[Recorded data]
((

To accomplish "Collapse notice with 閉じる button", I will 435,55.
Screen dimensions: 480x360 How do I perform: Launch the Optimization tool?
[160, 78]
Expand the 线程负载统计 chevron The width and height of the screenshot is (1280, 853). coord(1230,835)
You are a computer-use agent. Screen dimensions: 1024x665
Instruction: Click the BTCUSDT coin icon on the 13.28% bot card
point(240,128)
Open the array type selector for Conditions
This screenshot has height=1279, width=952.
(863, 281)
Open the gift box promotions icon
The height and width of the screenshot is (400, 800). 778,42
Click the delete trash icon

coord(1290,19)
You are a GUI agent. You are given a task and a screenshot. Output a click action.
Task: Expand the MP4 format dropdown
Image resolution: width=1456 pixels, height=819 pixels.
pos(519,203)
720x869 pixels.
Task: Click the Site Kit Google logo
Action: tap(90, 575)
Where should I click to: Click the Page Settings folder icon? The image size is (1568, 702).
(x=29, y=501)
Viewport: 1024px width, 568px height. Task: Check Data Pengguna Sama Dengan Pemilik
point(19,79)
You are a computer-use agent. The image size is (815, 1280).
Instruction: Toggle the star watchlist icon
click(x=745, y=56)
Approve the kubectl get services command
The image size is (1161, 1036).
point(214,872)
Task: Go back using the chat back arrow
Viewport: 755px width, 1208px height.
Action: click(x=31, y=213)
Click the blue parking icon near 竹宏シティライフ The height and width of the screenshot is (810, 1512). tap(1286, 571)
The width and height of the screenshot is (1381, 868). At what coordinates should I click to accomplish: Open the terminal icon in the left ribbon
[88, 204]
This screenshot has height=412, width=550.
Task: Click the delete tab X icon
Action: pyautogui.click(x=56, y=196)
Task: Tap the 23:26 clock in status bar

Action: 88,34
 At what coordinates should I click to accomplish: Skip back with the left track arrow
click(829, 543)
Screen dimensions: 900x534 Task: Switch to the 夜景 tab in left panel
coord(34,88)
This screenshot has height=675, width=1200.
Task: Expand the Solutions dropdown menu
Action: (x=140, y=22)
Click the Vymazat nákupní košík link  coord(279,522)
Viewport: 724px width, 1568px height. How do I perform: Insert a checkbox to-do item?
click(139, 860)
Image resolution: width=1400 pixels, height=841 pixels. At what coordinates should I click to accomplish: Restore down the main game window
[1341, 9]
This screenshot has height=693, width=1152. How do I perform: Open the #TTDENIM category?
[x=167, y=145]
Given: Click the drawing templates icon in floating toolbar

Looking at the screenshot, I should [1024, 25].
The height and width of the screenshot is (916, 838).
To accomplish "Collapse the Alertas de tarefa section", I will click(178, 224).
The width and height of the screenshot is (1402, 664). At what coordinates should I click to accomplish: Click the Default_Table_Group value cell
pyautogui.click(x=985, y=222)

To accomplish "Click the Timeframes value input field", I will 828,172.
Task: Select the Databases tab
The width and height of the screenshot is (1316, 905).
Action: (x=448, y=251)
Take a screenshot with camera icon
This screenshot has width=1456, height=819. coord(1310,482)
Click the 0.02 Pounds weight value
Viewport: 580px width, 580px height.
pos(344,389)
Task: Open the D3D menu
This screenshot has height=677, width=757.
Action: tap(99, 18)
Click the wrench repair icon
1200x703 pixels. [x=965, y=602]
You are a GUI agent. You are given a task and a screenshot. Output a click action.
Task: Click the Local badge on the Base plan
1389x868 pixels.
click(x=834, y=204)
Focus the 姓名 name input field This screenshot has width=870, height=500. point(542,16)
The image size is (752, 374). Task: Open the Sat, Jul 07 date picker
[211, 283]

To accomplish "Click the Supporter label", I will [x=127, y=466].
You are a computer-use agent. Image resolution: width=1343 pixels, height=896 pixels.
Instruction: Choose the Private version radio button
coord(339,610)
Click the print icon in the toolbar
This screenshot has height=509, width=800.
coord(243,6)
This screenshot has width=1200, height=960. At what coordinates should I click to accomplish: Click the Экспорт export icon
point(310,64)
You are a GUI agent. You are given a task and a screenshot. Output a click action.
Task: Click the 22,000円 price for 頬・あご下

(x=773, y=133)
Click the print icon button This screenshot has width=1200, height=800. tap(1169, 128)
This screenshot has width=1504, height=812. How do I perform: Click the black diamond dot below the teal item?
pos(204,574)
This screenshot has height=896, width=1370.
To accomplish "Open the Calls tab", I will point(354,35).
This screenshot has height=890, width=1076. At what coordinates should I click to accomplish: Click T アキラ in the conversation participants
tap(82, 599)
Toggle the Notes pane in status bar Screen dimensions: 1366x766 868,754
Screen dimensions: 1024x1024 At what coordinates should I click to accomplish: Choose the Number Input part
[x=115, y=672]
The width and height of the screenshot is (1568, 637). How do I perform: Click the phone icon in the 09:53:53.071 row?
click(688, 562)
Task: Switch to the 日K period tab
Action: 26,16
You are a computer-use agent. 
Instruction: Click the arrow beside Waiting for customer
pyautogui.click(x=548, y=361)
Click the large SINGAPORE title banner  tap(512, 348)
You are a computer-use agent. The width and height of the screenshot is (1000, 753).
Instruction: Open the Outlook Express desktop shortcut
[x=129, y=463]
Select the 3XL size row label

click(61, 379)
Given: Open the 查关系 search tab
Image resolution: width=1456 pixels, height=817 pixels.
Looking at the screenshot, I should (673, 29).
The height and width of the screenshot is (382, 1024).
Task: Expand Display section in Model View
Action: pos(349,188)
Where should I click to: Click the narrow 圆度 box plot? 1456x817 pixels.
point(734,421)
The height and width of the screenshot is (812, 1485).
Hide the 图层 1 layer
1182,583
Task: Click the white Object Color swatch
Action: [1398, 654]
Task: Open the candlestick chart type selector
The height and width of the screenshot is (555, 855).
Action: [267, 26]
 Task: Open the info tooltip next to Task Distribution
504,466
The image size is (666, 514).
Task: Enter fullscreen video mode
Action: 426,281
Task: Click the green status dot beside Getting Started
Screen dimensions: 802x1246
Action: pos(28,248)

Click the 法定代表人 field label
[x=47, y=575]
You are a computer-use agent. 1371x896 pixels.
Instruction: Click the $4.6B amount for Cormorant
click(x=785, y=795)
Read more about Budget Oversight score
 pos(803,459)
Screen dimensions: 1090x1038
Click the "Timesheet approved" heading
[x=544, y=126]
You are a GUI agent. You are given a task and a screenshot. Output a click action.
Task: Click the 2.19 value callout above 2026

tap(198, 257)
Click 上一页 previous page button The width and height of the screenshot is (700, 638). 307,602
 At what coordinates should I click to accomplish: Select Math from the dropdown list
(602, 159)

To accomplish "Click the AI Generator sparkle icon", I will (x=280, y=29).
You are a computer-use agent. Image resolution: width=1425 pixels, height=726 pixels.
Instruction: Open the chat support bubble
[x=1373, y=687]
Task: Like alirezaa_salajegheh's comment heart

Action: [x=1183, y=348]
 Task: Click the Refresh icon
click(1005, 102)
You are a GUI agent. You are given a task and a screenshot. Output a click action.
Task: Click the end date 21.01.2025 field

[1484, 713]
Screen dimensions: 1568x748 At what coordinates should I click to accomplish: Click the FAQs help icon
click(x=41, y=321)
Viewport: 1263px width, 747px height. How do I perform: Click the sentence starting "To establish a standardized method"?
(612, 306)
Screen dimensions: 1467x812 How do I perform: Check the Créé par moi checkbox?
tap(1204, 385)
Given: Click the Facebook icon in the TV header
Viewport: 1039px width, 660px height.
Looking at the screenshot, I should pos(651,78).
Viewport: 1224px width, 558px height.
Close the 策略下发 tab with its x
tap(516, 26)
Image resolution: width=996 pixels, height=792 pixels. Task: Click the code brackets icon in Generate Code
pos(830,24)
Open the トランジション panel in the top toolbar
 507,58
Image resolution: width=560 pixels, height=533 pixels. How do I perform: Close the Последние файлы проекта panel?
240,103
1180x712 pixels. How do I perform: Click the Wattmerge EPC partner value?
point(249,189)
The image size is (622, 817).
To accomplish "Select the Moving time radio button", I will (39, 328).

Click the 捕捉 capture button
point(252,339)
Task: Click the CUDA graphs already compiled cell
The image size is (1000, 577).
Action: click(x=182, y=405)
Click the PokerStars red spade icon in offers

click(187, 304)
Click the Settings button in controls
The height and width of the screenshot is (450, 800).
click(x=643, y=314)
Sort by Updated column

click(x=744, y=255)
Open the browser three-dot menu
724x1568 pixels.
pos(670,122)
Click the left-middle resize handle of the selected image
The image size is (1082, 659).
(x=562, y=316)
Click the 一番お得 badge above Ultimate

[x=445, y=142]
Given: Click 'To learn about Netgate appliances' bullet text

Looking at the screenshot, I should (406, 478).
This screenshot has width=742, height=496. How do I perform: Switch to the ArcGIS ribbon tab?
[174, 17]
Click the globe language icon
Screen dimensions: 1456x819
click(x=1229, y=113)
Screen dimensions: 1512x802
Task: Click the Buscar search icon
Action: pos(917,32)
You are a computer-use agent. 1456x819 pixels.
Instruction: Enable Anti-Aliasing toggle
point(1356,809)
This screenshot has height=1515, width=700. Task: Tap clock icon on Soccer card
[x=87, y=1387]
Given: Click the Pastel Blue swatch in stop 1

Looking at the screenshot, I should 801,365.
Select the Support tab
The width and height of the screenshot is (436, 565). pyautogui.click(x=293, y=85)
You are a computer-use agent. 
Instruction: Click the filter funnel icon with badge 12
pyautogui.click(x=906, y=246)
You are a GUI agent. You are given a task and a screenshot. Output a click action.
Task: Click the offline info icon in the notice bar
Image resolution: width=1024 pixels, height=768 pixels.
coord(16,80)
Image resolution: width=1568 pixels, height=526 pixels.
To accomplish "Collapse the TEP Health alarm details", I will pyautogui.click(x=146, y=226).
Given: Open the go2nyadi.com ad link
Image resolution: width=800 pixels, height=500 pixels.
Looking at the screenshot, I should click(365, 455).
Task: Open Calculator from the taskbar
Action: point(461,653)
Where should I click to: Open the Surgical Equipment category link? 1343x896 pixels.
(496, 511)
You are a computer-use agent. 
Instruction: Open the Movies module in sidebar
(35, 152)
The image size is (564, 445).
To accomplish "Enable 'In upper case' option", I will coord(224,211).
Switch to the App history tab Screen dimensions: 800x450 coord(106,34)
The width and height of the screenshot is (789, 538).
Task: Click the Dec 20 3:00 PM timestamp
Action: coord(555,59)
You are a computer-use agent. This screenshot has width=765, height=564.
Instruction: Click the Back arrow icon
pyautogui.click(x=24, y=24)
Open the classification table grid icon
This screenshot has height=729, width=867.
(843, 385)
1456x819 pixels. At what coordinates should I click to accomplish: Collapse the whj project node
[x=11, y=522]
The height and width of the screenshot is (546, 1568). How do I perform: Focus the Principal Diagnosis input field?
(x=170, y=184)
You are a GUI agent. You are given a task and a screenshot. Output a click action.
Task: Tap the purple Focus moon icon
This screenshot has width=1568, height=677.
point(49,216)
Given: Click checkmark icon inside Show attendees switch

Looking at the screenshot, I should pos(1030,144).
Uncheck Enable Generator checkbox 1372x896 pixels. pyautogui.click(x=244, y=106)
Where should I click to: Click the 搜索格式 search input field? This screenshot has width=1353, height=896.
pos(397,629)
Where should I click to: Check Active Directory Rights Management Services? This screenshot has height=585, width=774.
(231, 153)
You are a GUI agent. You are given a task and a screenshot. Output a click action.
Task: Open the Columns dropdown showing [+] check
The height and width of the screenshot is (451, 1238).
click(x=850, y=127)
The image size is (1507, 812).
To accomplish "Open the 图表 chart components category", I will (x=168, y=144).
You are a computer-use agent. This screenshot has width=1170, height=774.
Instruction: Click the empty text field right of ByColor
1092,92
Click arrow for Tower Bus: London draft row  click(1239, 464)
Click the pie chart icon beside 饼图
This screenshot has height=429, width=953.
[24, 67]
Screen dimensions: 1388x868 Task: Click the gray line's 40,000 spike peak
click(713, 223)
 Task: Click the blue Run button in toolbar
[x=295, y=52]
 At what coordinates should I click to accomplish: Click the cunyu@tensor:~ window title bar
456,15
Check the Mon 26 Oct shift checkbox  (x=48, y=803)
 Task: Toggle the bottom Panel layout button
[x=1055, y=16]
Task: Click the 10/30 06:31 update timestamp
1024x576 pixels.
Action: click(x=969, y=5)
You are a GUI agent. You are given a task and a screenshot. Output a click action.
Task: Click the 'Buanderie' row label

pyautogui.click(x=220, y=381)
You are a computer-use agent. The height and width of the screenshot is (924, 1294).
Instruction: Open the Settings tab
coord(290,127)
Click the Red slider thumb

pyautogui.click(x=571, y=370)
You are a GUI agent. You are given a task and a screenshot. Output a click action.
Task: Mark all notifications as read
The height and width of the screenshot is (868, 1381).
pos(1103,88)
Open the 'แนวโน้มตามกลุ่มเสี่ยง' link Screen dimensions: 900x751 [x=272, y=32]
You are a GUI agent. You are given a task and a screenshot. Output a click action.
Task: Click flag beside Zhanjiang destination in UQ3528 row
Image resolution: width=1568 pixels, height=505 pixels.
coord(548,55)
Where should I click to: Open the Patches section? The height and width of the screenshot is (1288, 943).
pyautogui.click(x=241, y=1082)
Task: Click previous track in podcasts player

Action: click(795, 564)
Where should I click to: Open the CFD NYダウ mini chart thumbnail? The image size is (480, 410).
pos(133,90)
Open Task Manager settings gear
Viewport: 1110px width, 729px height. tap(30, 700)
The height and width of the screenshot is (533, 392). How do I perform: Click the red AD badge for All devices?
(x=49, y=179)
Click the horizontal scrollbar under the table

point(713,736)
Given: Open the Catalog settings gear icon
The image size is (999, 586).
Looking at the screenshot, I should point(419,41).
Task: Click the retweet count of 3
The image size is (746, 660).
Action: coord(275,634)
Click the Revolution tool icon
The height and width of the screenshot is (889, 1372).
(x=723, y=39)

))

◆ Written request:
Duplicate the records starting with the line containing "The width and height of the screenshot is (1381, 868)." and going on through the line containing "Action: 88,34".

◆ Worked answer:
The width and height of the screenshot is (1381, 868). At what coordinates should I click to accomplish: Open the terminal icon in the left ribbon
[88, 204]
This screenshot has height=412, width=550.
Task: Click the delete tab X icon
Action: pyautogui.click(x=56, y=196)
Task: Tap the 23:26 clock in status bar

Action: 88,34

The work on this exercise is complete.